Here’s an example. I have a mate I played squash with once a week. I thoroughly enjoyed it, very competitive and a really good game. We’d been playing for about 6 months. I said at a dinner one evening “Still on for squash at 10 tomorrow?”. His wife stepped in and said “Your not playing squash tomorrow I’ve jobs lined up for you”. Know what? He didn’t play even though he’d agreed to play and knew nothing of the “jobs”.

About a month later as they were getting out of my car I said “Still ok for tomorrow?”. In jumped his wife again “He hasn’t asked me yet!”. I said to myself “A third time and that’s it”. It happened a third time and we haven’t played since. I absolutely refused to accept that my time was going to be controlled by his wife. My mate is a good husband, how he could let his wife get away with it I simply don’t know.

I have almost zero tolerance for belittling, demeaning, controlling women and I will do Nothing to Appease them.

That’s what you Nice Guys are doing. You are appeasing belittling, demeaning, controlling women.

And look where it’s got you. Seeking permission to go out for a run, or going for a run when your wife doesn’t know about it.
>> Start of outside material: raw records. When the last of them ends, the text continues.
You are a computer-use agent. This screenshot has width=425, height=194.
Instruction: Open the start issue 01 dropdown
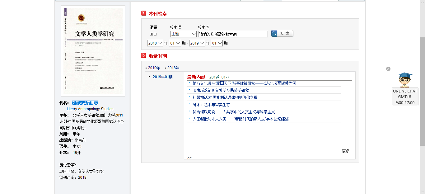click(175, 43)
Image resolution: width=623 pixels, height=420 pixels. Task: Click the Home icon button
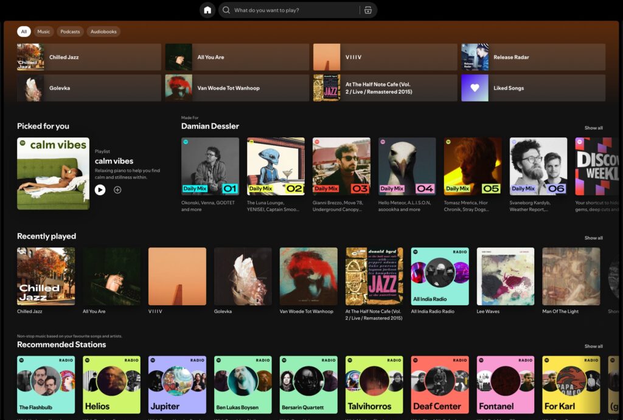pyautogui.click(x=207, y=10)
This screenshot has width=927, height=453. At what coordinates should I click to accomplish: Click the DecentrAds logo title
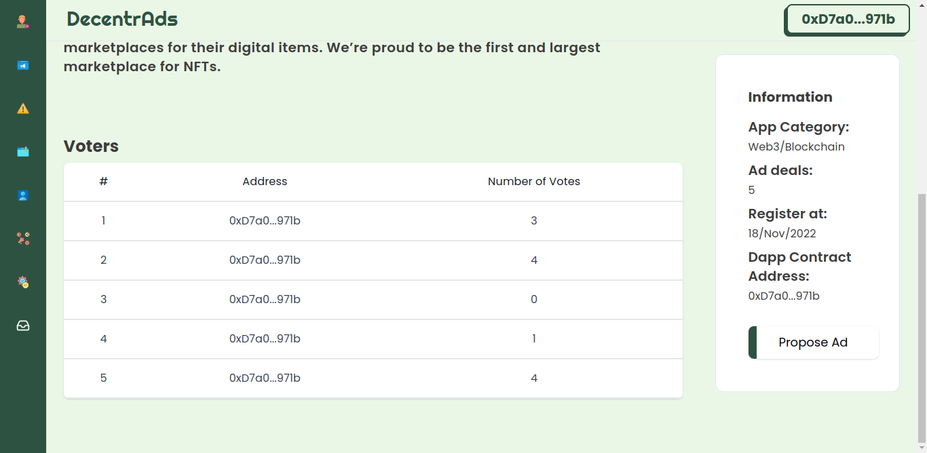122,19
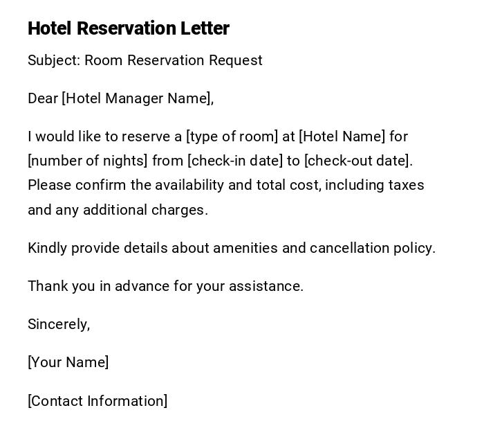The width and height of the screenshot is (484, 444).
Task: Click the '[Contact Information]' placeholder
Action: (97, 401)
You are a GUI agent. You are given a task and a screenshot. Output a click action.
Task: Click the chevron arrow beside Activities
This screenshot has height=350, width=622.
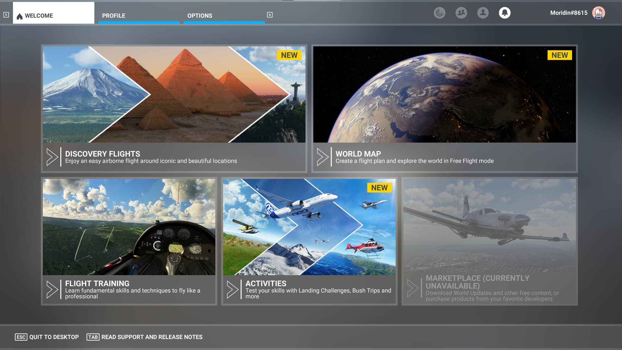pos(232,289)
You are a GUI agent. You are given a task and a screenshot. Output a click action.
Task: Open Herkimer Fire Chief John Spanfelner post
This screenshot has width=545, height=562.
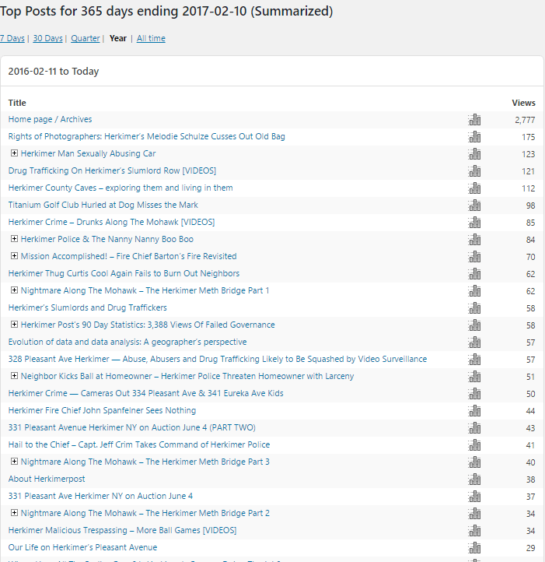(x=102, y=410)
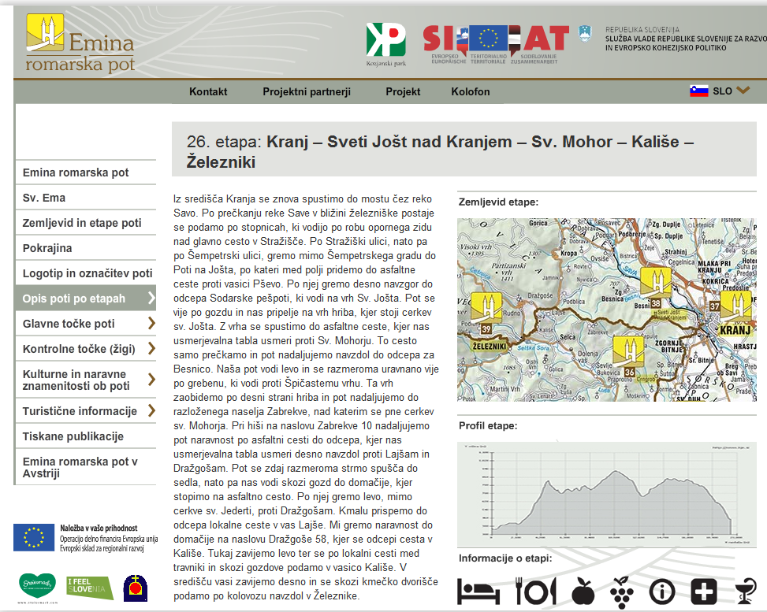Go to Zemljevid in etape poti

click(x=82, y=223)
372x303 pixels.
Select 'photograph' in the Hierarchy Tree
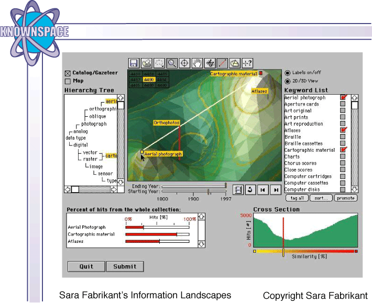(94, 124)
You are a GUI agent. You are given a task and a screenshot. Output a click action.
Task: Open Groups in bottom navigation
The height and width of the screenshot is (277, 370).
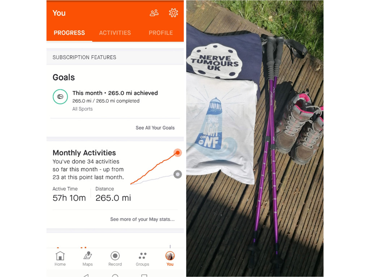point(142,259)
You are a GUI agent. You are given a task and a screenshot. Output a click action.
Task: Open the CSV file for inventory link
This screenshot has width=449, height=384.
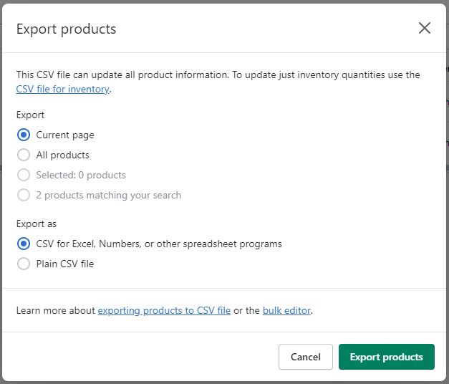tap(63, 90)
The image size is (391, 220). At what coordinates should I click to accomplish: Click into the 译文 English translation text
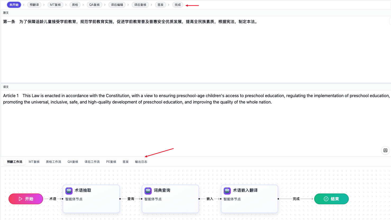159,99
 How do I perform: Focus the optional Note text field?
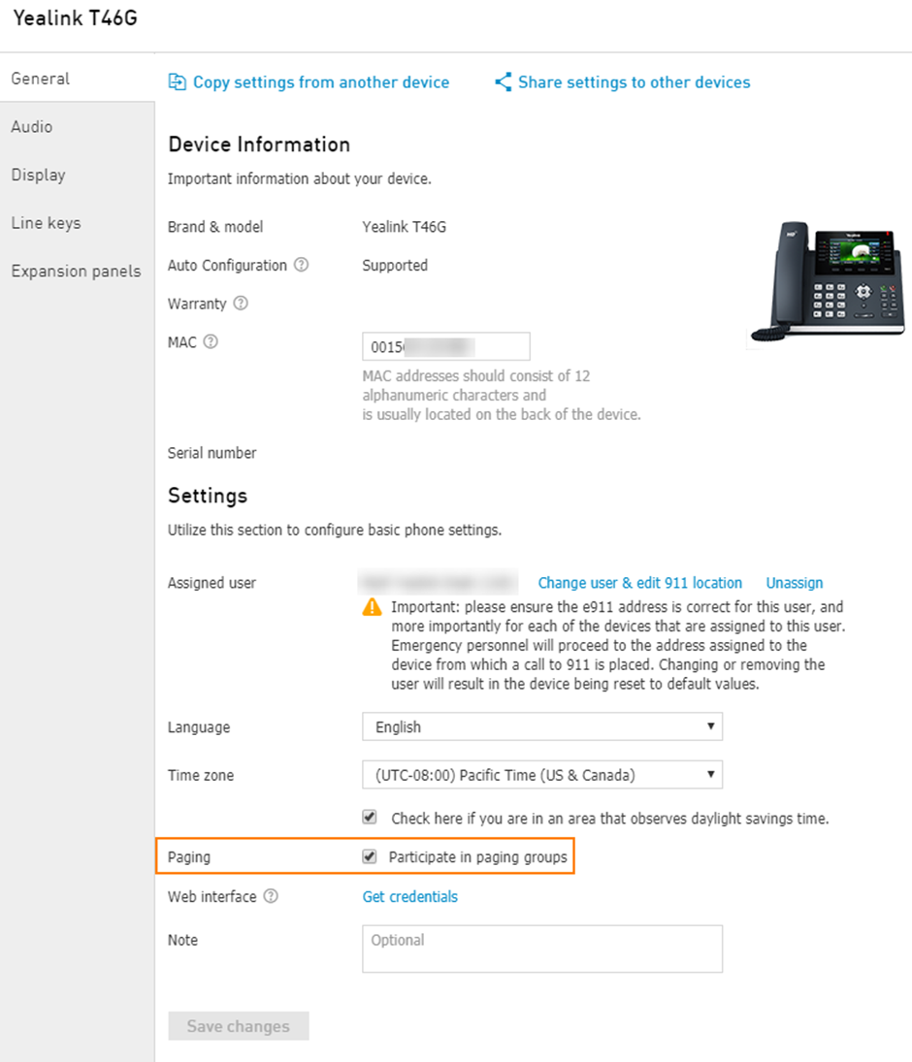click(x=542, y=949)
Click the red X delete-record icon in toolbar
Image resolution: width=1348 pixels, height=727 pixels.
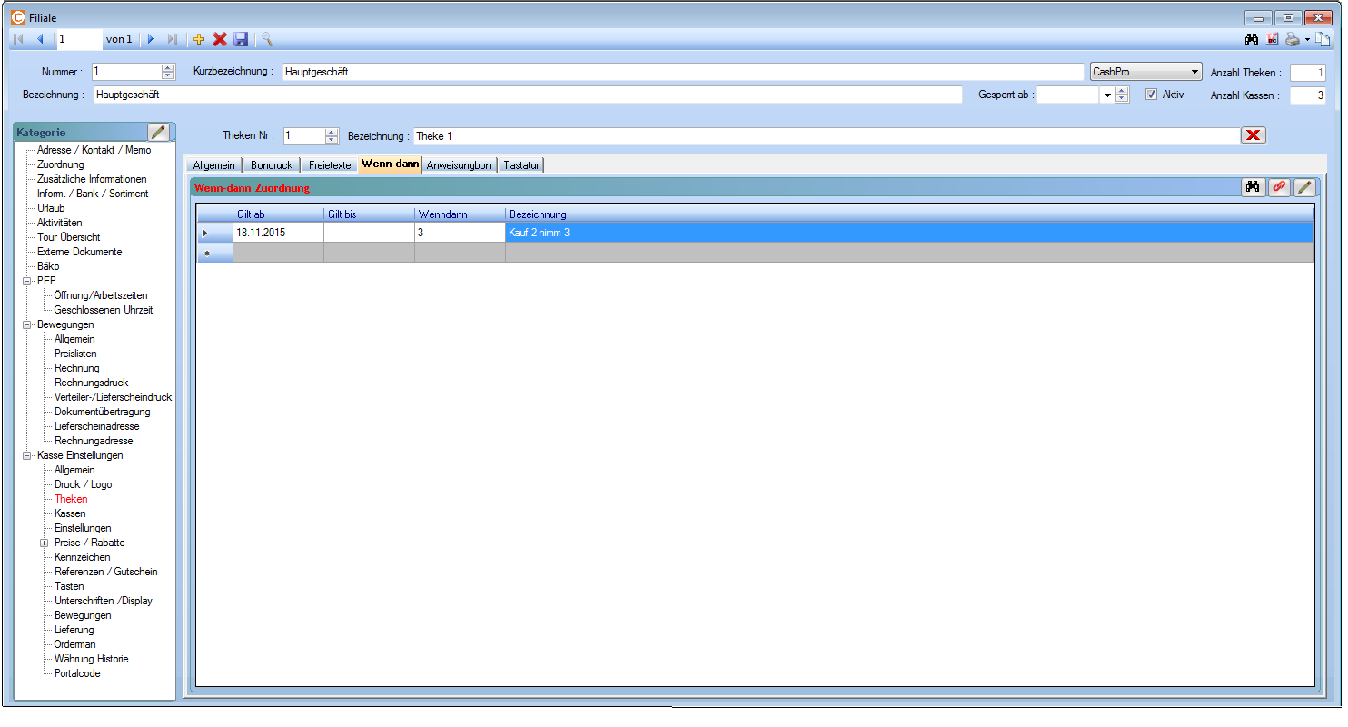(220, 39)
That’s not “life”. At least not for me.

Bob


----------



## nice777guy

greenpearl said:


> Let her pursue you again, let her know that if she doesn't do anything to change herself, she is going to lose you as a wonderful husband and provider.
> 
> *Women tend to feel secure and relaxed when they think no matter what they do, their husband will love them unconditionally, stop giving her this kind of feeling, start to put her to a mind that she has to work hard to regain your love*.


MEM's list is great, but it can be overwhelming.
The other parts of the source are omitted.